Want More STEM Grads? Stop Grade Inflation

Want More STEM Grads? Stop Grade Inflation

Our country is on an apparently bipartisan crusade to increase the number of STEM (science, technology, engineering, and mathematics) graduates. Republican Florida governor Rick Scott recently proposed lowering tuition rates for students majoring in STEM subjects in order to bolster Florida's economy. Democratic president Barack Obama announced last February a plan to "create classes that focus on STEM -- the skills today's employers are looking for to fill jobs right now and in the future." But what's missed in this project is the silent killer of STEM enrollment: grade inflation.

I first became aware of this reading Valen E. Johnson's fine book, Grade Inflation. A professor of statistics at Texas A&M University, Johnson has been researching grade inflation since the 1990s, when he taught at Duke.

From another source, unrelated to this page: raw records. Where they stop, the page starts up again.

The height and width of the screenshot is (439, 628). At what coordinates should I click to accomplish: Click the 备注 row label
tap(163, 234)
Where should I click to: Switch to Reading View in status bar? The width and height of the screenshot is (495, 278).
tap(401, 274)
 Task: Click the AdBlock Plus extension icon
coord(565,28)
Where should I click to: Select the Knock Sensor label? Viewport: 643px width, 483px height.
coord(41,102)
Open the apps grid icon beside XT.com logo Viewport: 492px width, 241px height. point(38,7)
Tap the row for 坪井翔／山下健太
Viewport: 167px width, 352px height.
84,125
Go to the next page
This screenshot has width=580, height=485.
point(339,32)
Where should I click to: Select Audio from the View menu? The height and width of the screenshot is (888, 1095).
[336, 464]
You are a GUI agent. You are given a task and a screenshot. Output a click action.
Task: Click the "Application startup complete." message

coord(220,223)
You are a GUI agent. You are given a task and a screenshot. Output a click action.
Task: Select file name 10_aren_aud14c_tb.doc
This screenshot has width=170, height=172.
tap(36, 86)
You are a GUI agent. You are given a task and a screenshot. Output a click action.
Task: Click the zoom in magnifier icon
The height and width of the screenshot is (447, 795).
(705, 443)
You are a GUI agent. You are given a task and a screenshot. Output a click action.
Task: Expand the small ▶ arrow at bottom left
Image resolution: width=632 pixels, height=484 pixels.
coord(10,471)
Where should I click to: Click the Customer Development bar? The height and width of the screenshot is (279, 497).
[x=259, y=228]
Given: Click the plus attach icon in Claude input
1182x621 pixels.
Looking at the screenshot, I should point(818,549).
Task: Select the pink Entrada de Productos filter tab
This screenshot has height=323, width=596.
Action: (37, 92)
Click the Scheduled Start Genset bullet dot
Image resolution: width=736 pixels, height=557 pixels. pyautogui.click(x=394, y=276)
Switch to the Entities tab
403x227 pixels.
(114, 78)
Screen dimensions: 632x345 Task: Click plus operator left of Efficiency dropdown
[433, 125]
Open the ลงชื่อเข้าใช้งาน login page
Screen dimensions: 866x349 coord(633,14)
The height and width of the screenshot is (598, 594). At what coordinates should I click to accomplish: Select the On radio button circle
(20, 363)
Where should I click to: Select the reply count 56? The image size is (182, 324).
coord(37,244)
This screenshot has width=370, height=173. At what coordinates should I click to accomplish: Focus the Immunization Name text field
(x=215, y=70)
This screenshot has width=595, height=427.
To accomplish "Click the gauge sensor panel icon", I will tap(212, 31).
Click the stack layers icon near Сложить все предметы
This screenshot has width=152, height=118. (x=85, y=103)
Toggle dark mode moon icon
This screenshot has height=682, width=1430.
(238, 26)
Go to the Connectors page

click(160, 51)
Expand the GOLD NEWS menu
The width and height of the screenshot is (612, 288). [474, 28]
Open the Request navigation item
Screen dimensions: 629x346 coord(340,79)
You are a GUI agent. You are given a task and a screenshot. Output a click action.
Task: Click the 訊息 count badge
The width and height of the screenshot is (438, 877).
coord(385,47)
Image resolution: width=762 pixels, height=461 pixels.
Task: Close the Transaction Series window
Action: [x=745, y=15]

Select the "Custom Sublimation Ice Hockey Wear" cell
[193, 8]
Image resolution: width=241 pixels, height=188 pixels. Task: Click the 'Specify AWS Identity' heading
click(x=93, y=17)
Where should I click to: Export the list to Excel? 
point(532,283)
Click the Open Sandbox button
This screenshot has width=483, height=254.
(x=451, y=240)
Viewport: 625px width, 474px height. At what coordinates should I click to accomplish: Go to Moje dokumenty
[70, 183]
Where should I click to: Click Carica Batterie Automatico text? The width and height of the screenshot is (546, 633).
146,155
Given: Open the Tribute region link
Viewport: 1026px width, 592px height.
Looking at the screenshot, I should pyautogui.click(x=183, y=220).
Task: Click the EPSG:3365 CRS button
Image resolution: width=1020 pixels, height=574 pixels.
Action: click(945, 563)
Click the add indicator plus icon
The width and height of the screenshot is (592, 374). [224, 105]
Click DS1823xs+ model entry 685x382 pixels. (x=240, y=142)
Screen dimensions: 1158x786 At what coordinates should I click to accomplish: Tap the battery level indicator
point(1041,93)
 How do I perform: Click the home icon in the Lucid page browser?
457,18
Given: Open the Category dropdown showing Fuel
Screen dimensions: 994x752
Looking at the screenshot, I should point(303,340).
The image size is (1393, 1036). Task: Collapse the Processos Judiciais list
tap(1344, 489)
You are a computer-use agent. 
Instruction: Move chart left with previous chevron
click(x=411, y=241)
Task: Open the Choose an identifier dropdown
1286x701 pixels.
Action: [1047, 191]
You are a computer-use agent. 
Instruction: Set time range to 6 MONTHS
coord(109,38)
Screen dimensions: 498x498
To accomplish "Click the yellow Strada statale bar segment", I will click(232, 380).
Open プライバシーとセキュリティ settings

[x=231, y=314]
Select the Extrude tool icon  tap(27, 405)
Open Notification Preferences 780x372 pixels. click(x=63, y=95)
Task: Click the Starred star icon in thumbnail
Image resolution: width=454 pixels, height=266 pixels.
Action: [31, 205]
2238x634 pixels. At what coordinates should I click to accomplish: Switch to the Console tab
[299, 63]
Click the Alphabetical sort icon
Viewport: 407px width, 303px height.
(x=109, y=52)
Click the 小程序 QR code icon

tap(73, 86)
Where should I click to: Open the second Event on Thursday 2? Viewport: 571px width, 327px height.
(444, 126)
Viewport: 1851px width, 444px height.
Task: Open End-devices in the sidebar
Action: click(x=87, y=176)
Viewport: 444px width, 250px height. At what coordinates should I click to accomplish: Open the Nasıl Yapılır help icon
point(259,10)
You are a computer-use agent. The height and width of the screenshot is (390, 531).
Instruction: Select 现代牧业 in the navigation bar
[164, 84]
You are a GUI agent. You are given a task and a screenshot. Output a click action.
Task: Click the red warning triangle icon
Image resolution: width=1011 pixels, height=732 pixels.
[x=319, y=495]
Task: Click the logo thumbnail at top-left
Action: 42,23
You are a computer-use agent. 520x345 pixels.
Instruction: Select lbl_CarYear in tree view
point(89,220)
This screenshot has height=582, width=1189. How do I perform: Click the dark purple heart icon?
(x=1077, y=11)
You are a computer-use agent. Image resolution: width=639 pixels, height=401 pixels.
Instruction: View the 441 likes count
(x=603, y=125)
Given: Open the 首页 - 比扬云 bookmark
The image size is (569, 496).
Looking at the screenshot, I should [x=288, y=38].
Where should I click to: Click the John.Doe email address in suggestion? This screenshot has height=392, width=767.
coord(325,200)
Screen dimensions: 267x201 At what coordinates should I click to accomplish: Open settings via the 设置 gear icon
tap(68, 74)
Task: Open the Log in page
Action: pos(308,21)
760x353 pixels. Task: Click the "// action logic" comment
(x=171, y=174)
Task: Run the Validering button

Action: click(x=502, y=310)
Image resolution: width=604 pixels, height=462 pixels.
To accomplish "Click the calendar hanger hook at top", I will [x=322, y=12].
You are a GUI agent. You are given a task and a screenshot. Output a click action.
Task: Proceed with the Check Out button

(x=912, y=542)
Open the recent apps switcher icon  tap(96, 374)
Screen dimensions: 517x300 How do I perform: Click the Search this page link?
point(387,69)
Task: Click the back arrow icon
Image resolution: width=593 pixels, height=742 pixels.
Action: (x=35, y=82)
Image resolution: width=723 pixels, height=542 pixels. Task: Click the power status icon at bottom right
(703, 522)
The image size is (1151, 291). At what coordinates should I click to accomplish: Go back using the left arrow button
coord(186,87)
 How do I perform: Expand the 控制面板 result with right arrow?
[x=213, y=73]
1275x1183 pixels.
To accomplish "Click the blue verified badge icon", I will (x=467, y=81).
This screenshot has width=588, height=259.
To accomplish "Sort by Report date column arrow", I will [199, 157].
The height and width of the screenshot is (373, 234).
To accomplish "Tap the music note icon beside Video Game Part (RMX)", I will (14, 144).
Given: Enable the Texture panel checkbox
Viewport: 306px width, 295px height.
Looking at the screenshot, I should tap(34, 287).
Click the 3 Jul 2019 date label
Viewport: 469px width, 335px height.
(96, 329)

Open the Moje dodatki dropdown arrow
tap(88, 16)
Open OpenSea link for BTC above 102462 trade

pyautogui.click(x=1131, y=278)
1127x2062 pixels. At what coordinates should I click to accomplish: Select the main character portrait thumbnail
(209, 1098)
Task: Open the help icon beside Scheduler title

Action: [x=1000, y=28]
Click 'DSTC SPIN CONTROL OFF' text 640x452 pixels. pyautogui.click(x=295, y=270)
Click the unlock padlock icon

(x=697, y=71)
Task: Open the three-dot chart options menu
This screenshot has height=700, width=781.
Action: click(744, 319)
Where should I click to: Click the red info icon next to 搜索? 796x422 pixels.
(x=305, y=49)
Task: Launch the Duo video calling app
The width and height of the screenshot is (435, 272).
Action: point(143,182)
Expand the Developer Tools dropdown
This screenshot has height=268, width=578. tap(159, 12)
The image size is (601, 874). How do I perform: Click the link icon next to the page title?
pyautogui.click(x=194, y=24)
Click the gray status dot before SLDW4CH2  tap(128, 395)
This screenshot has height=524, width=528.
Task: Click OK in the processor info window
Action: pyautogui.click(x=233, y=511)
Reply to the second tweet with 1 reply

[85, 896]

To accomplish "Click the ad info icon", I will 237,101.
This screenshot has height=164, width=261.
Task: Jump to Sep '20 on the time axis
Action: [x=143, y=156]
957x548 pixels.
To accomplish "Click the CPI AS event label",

Grade Inflation verifies some things that we who have taught college have suspected for some time: Professors who give higher grades get higher student evaluations, calling into question the usefulness of both student evaluations and the grades themselves. Further, fewer students enroll in fields that grade more rigorously -- and STEM fields such as the natural sciences and mathematics hold students to the highest standards.

To appreciate grade inflation's war on STEM graduates, we need first to understand just how widespread grade inflation is. A national study finds that, in the 1960s, 15 percent of all college grades awarded were A's. Today, that percentage has nearly tripled; 43 percent of all grades are A's. In fact, an A is the most common grade given in college today; A's and B's together now account for 73 percent of all grades. Such is the state of real-life campuses as they increasingly mimic Garrison Keillor's Lake Wobegon, "where all the children are above average."

Johnson's work at Duke found students "twice as likely to choose [elective] courses graded at an A- average as they were courses graded at a B average." He writes that this "likely results in a 50% decrease in the number of elective courses taken by undergraduates in the natural sciences and mathematics."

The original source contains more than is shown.